### What the task requires
The answer must consist solely of the lines from the one containing "Task: Open the Qty quantity dropdown" through the last line of the records, set down exactly and without any pictures.

### Supplied data
'''

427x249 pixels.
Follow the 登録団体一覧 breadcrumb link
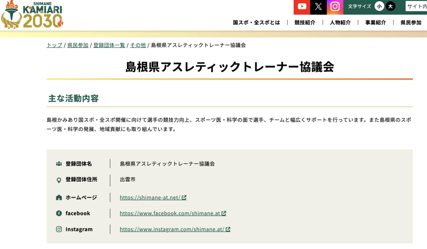point(109,45)
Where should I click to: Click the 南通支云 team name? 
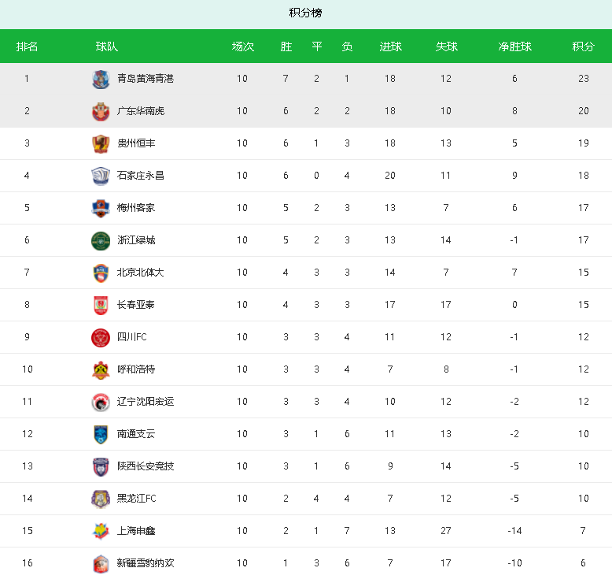pyautogui.click(x=136, y=434)
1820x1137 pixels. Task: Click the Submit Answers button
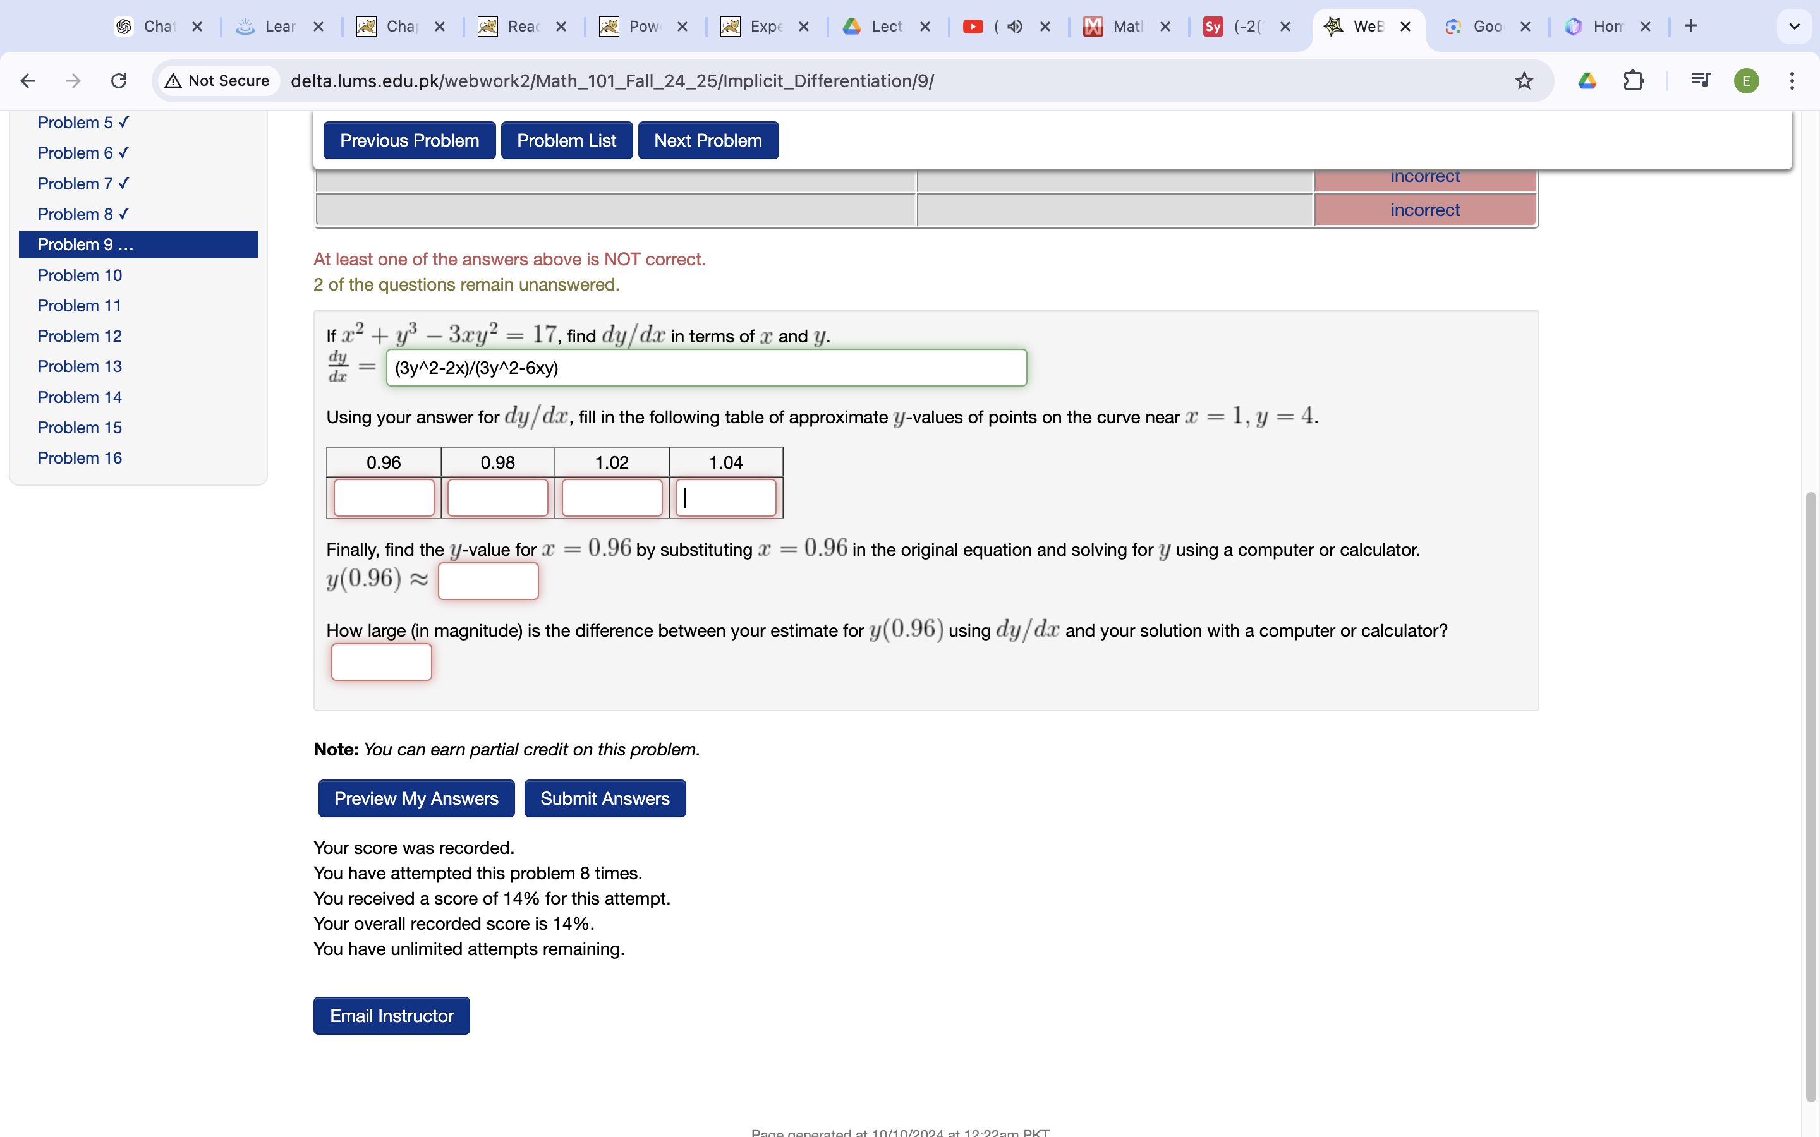[605, 798]
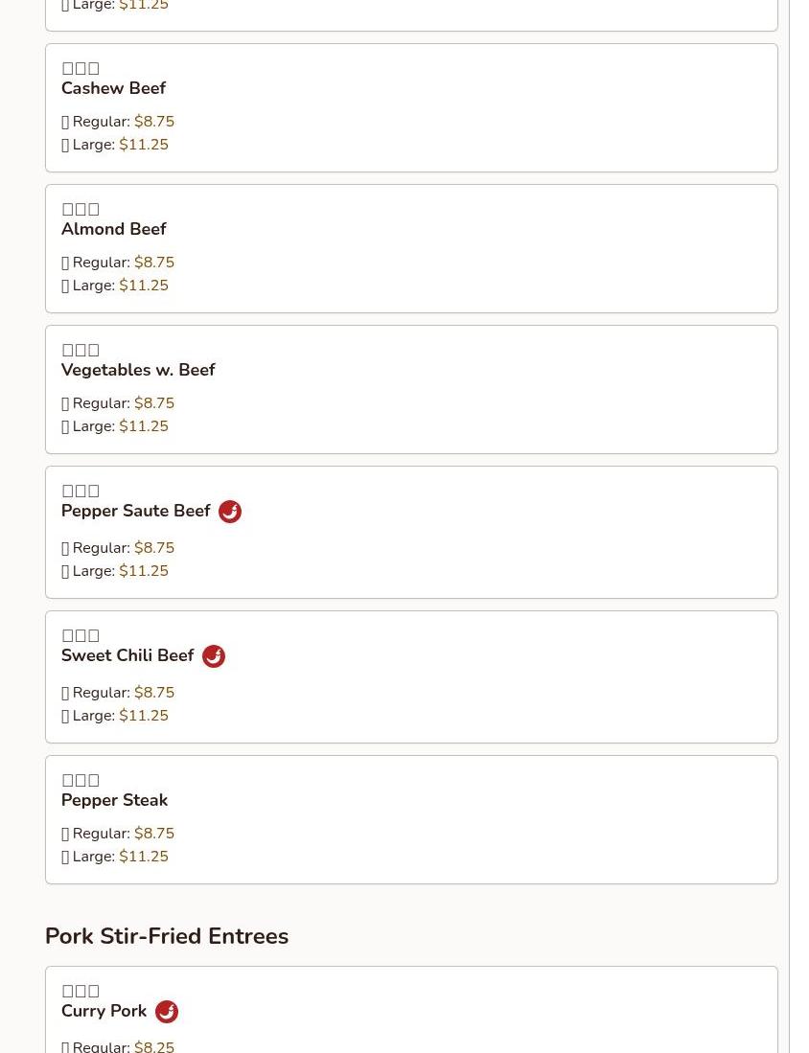Open the Vegetables w. Beef item
Screen dimensions: 809x1053
(138, 370)
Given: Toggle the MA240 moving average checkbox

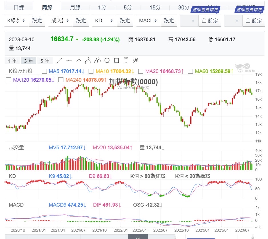Looking at the screenshot, I should [x=61, y=80].
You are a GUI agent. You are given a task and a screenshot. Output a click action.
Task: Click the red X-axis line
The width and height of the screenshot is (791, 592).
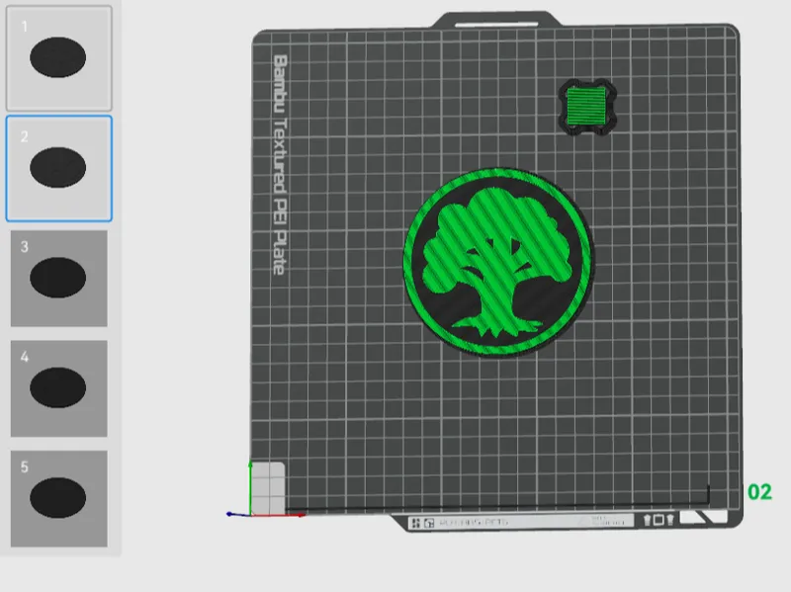(x=278, y=515)
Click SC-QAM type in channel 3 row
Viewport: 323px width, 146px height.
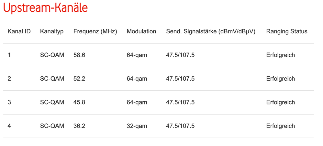(x=52, y=102)
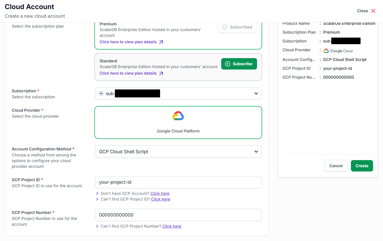Click the external-link arrow on Standard plan details
Screen dimensions: 383x241
162,73
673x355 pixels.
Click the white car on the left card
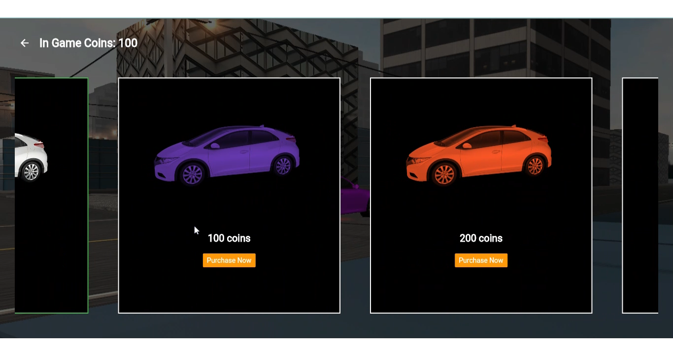pyautogui.click(x=31, y=157)
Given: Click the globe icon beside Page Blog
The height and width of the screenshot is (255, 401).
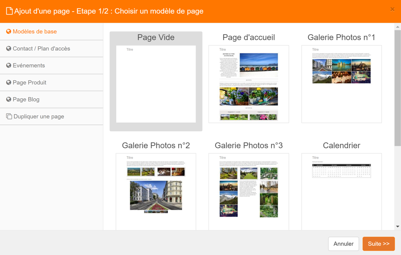Looking at the screenshot, I should 8,99.
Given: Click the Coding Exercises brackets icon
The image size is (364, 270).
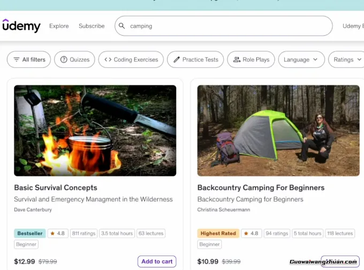Looking at the screenshot, I should tap(108, 60).
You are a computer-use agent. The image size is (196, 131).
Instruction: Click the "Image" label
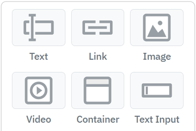pyautogui.click(x=157, y=57)
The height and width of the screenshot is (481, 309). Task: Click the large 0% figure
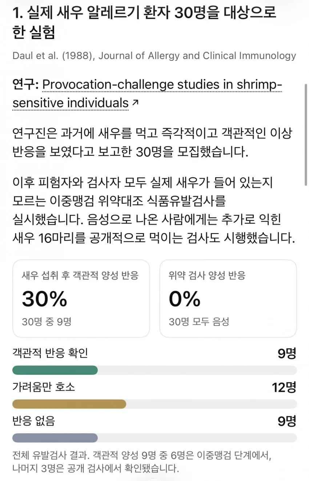point(185,299)
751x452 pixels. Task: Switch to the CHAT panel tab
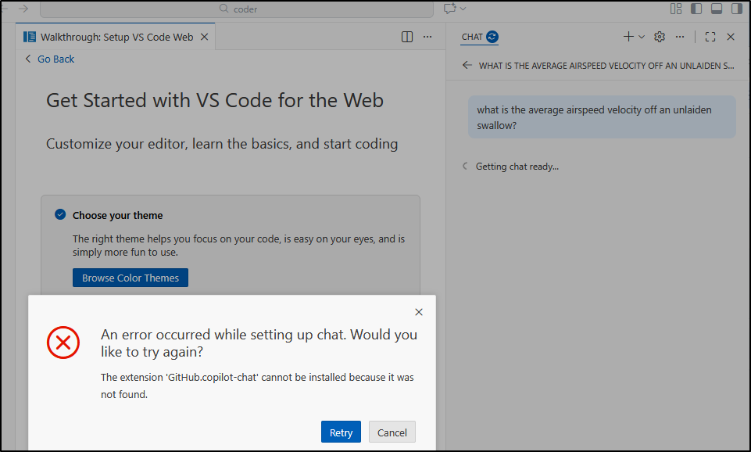(472, 37)
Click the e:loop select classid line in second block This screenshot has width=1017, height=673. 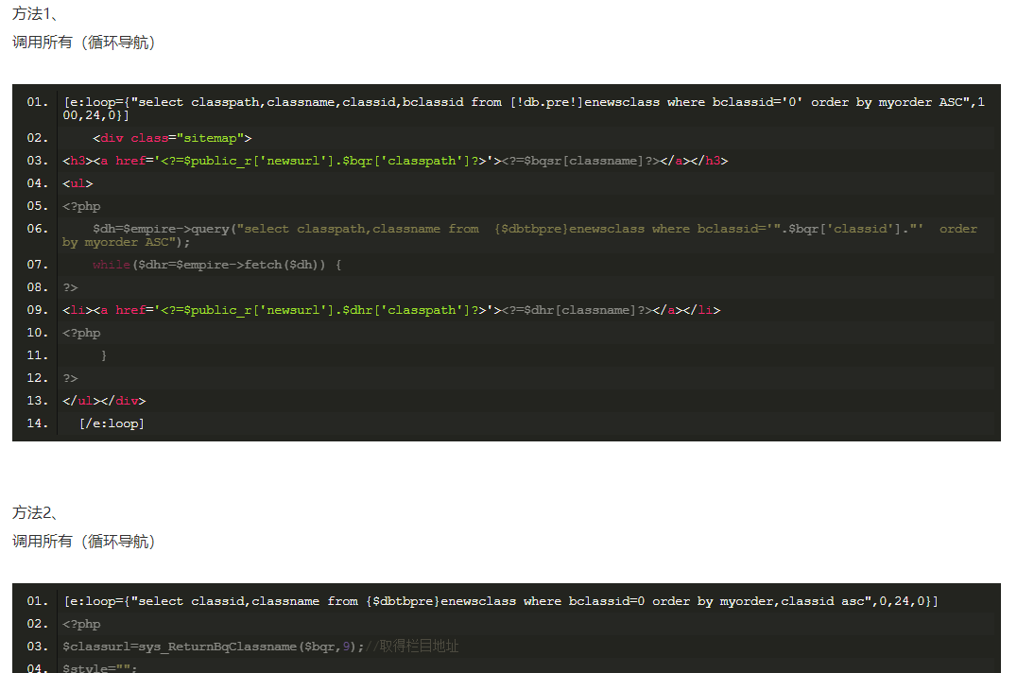pos(501,601)
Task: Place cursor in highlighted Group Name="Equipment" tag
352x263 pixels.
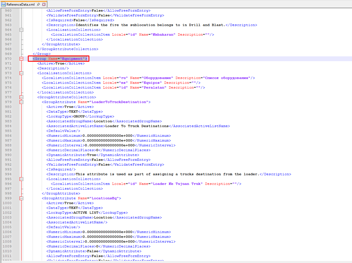Action: click(x=60, y=59)
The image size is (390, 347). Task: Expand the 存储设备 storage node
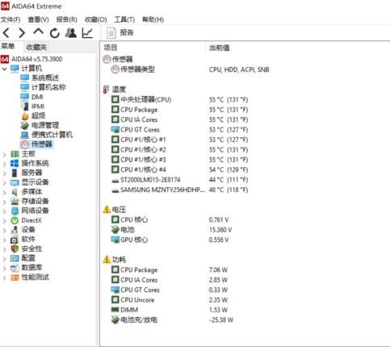[4, 202]
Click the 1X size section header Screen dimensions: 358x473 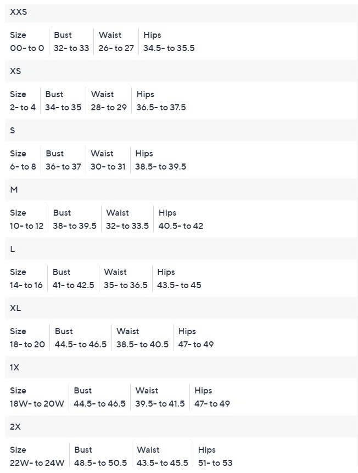(15, 368)
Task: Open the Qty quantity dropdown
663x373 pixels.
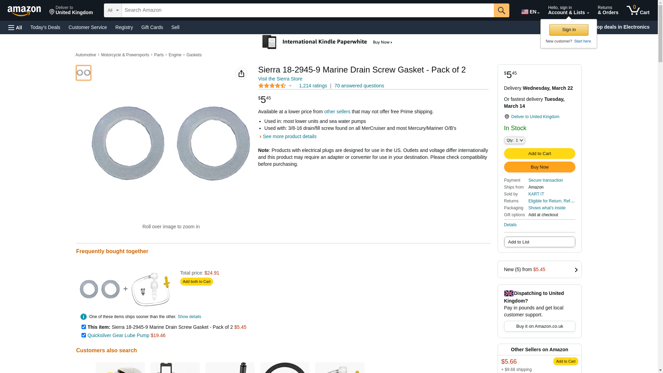Action: click(515, 140)
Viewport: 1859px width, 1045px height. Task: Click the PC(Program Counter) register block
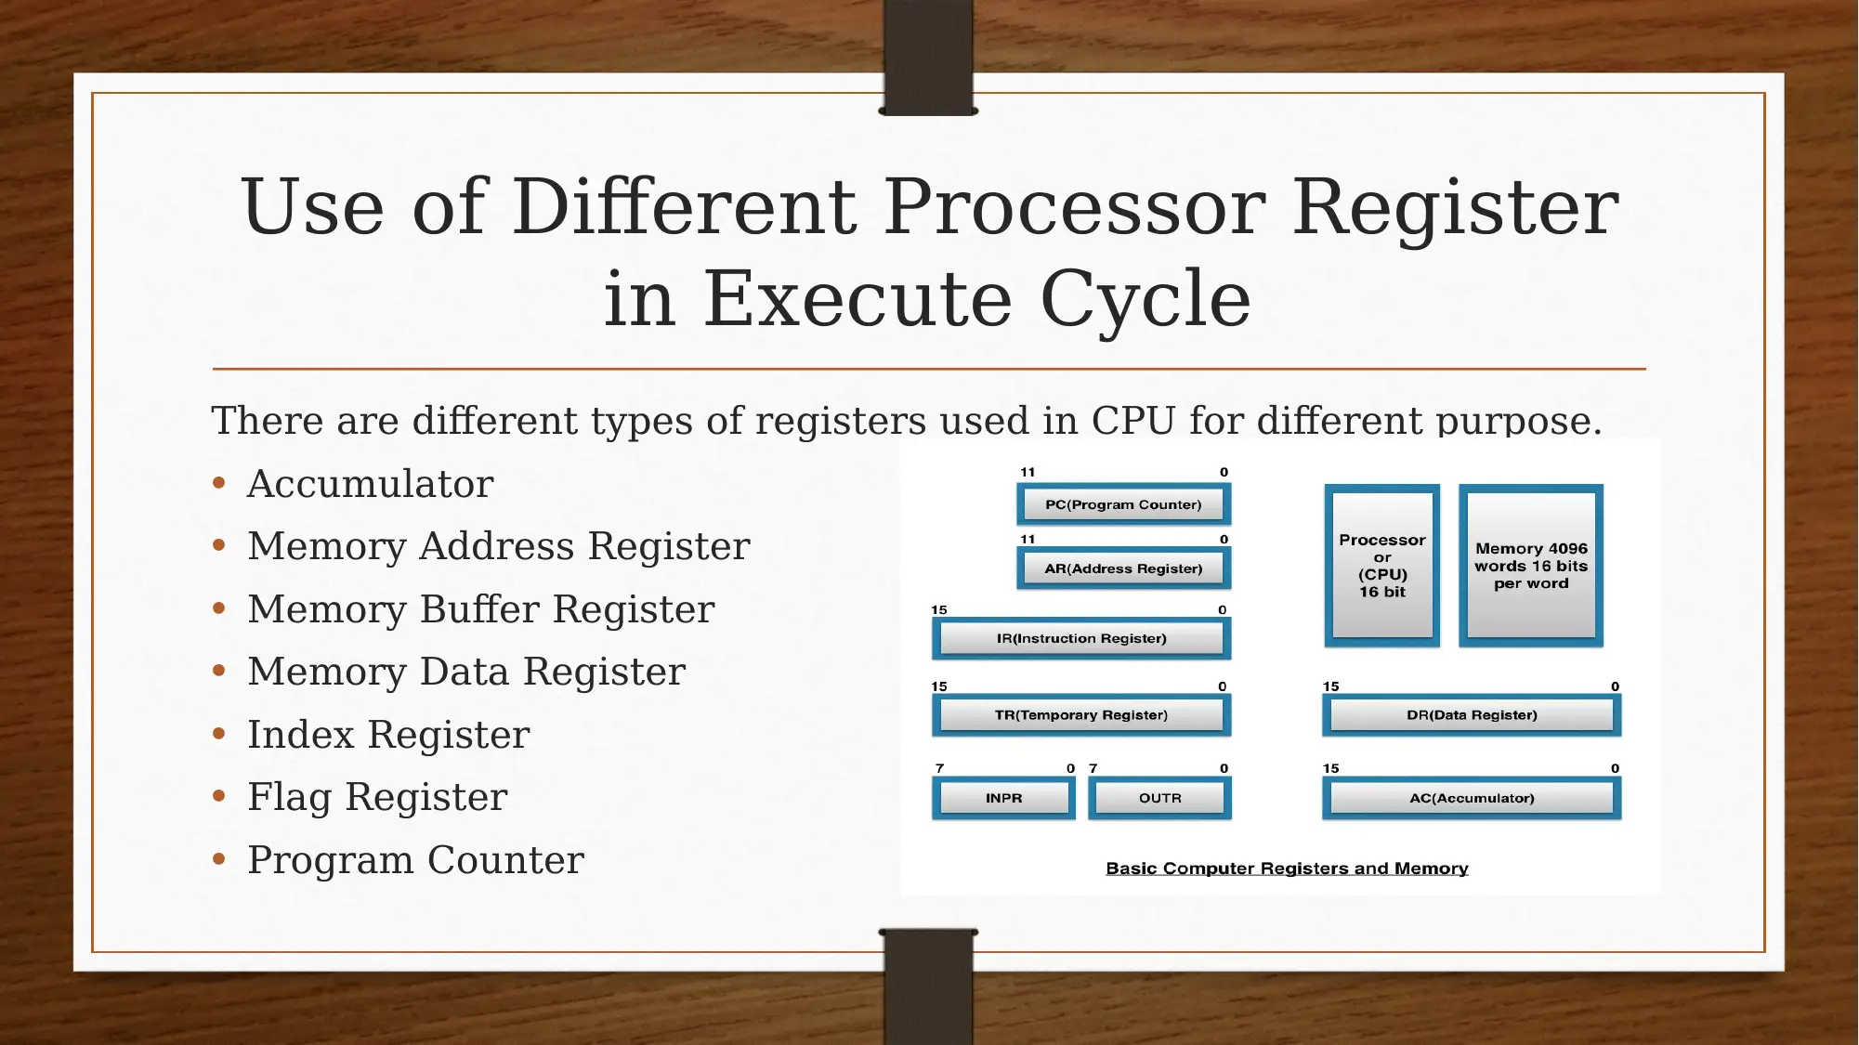tap(1123, 504)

'''

### Answer for the task
Task: Open the Qty quantity dropdown
663x373 pixels.
Action: click(515, 140)
Viewport: 1859px width, 1045px height. Task: Click the PC(Program Counter) register block
tap(1123, 504)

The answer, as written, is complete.